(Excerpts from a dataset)
--
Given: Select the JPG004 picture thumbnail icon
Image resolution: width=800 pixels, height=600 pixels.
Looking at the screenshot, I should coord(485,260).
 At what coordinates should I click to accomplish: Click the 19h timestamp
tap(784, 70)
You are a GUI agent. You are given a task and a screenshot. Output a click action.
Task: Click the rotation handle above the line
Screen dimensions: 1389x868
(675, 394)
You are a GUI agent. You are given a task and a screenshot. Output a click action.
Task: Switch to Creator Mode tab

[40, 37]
--
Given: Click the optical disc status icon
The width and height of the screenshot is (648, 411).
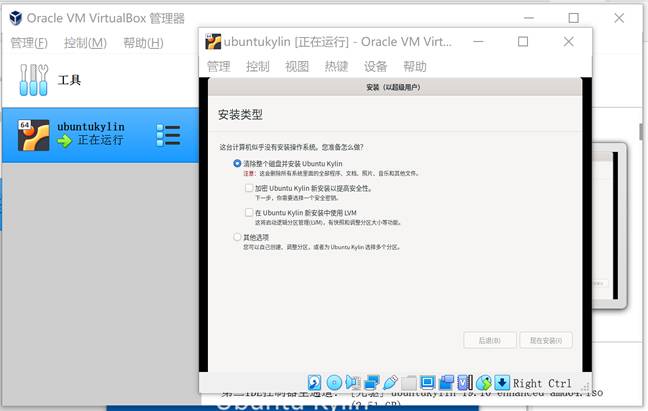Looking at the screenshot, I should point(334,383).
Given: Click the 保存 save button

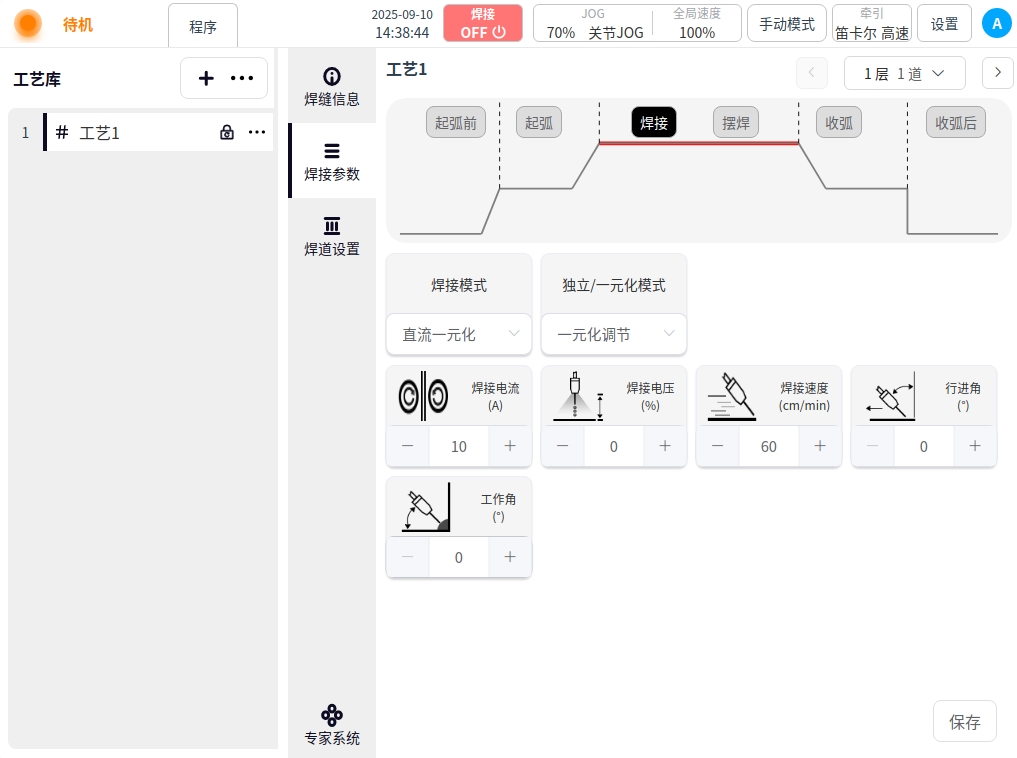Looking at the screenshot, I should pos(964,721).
--
→ **Task instructions**
Using the data above, work out how many lines include the word "icon" and give only that number.

→ **Output below**
2